I need to move on to what appears to be the main target dressed thinly as context, this strange beast known as the Cambridge School. If this name applies to the contributors to The English Intelligencer then this ceased circulation more than forty years ago. If we mean those poets who emulate Prynne, there aren’t any although some place Tony Lopez in that group. If we mean those of us who can see the point of Prynne and consider him to be Very Good indeed then I’m part of this School- which is ridiculous beyond words.
I haven’t got the space to pay the attention to ‘Anglican’ that it deserves other than to ask which particular brand of that broad church is the poem supposed to belong?

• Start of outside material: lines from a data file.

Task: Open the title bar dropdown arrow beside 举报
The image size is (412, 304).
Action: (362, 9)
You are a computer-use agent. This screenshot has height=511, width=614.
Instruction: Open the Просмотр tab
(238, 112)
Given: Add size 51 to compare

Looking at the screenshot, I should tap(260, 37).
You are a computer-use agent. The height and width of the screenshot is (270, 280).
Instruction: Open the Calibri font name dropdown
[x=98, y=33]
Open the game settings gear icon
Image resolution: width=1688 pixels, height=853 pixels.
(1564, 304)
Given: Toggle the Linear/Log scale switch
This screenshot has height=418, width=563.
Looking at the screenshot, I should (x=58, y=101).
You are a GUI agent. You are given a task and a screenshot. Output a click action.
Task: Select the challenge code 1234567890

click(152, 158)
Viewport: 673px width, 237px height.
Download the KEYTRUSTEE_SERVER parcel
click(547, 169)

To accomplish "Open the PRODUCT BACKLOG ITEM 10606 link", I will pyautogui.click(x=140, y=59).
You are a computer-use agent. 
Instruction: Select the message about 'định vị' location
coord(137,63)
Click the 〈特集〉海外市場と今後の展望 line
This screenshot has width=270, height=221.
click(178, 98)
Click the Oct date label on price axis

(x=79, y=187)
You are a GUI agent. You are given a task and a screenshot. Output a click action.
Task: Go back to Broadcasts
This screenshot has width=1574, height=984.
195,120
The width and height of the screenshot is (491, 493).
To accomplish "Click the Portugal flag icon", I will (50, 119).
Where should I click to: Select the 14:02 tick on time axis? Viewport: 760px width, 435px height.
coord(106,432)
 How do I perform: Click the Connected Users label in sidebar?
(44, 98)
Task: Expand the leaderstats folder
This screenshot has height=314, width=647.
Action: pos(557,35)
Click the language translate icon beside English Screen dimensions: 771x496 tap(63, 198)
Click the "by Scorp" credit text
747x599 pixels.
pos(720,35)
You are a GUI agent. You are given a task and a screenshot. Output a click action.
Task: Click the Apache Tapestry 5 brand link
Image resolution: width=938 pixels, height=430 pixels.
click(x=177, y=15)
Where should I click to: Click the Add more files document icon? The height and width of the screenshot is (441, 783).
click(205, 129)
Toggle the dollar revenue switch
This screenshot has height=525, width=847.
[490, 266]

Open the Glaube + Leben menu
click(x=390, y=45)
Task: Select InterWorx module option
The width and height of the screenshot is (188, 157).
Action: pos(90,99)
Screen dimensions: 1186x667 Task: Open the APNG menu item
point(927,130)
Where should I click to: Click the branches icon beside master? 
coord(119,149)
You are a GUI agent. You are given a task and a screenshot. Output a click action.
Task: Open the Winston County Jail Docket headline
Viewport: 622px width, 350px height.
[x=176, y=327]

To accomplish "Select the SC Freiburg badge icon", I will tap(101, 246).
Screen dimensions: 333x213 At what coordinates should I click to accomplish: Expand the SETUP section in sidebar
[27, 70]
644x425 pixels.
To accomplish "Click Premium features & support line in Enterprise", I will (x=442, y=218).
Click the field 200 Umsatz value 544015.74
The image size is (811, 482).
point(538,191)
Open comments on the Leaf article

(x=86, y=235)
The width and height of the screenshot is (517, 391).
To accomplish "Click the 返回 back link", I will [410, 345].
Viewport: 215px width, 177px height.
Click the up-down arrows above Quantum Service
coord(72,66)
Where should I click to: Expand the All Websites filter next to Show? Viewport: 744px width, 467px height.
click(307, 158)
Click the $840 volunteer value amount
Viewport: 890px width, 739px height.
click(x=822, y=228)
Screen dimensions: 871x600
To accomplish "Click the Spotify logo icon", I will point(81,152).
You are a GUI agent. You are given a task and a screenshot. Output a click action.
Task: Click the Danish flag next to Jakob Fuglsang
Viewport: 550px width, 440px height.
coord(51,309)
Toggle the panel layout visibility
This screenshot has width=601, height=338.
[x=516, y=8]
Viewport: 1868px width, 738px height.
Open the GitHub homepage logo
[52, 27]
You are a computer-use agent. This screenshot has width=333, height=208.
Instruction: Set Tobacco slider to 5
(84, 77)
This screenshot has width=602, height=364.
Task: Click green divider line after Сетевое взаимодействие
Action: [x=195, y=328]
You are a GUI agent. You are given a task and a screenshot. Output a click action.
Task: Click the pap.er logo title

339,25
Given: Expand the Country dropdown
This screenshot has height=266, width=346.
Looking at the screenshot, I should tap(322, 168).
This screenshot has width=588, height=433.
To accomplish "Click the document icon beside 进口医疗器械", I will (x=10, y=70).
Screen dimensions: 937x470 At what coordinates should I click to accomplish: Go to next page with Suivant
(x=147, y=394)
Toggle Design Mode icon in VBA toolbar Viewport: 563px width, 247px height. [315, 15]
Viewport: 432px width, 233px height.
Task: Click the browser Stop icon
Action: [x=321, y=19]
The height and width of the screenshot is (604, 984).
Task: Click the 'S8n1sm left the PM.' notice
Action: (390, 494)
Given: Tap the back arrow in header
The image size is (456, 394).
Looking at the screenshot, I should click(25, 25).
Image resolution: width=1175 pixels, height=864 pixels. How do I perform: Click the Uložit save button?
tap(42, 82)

Now, how many readers of the poetry section of the TLS are going to be motivated to read the rest of the review? How many of these are going to approach what follows with an open mind? Is this kind of naked factionalism the main problem with the State of the Poem today? As I’ve said, polemic is fine but misrepresentation is not.
We now come to tactics, if you want to scare readers off you use the ‘P’ word as frequently as possible and throw in a German thinker that most won’t have read. You do not start by outlining the Jarvis thesis that verse constrained by rhyme and meter is the best way of making philosophical and theological work, you do not mention Alexander Pope but you do churn out the same 40 year old clichés because it’s easy.
For those who do persevere, Wootten makes some reasonably valid points, he acknowledges that the use of rhyme “seems well suited to Jarvis’s turn against poetic puritanism” but qualifies this by pointing out that some of the rhymes are ‘wince-inducing’. He also questions whether or not Night Office would be better in prose. These are both reasonable responses but the prose option completely misses the point. Perhaps I’m too familiar with the wince-inducing rhymes of Sir G Hill’s later work but I can’t recall being induced to wince.
The conclusion is condescending in the extreme:
Night Office may well be a transitional work from a writer at last discovering his true strengths. Since it is apparently the first of five such long poems, written or in prospect, there will be plenty of chance to find out.
The only response to this is that Jarvis’ strengths have been apparent to those of us who have read him since The Unconditional as have his weaknesses but this remarkable work is a progression that develops those strengths and I for one await the next with eager anticipation.